As in the original game, you have a city to build, aiming to get the most VPs from a variety of sources. The player with the most VPs at the end of the game wins. However, Duel introduces a sudden death victory condition: you can win by collecting six different science symbols, and you can win by accumulating a large enough military power. So, instantly, there are several winning strategies to follow.

Instead of cards being passed from player to player, here the 20 cards in each Age (there are three) are laid out in an overlapping grid. You can only take a card that is not overlapped, and as you take cards, you may uncover better cards for your opponent. Each Age has a different grid patter, with alternate rows face up and face down. This means you can do some planning – I want that card – but fate and your opponent may intervene.

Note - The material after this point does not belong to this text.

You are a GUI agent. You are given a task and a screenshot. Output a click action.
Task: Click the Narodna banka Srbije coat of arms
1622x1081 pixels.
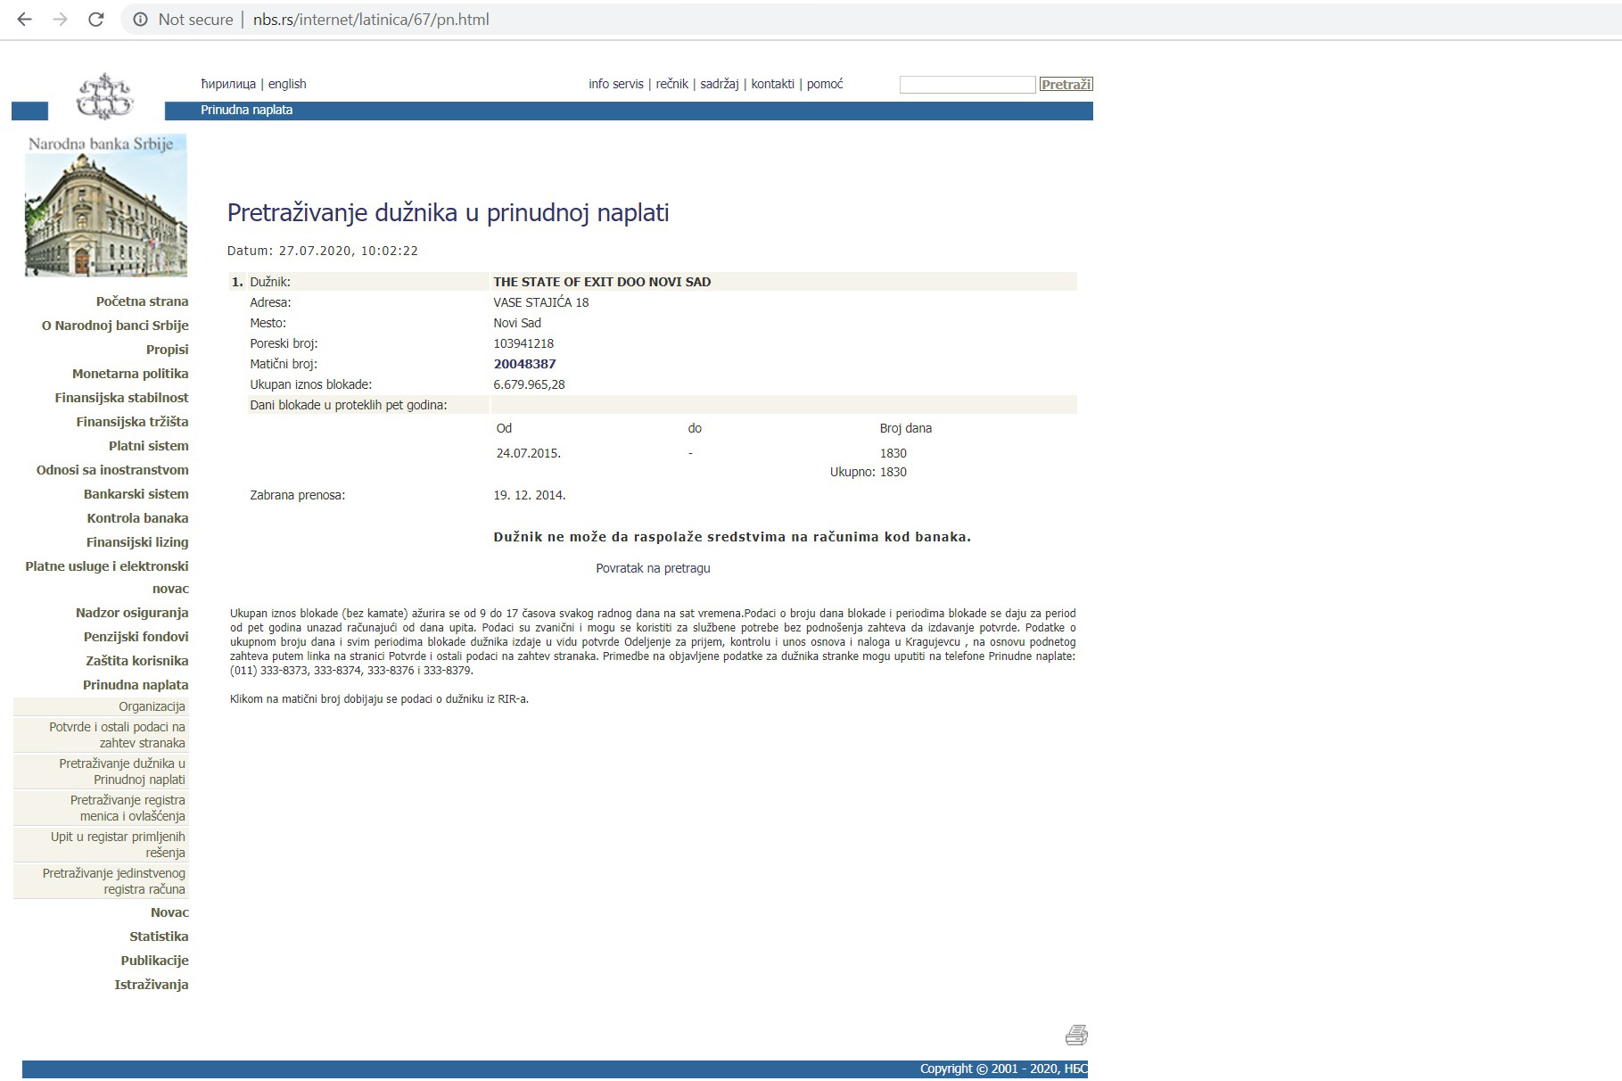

As well as the cards, there are wonders to build, each of which gives a different set of bonuses. Also, collecting matching scientific symbols grants you a choice of the available advancement tokens, again with different bonuses.

The physical production standards are high, and the symbology is easy to follow. The rulebook looks worse than it is, but that’s because it carefully takes you through the game, and is very thorough. In other words, when you start to read it, and use it, things flow smoothly.

I was very impressed with the game, because it packs a lot into the box without being complex. The interactions, tactics, and playing techniques may take some time to master, but the game is quite accessible, especially if you have played the original 7 Wonders. It’s not quite a bridge game, being one to introduce first time non gamers, but it’s not that far away. And it plays quite quickly – easily under an hour, unless you or your opponent are struck with analysis paralysis.

In short, this is a pretty damn good two player game.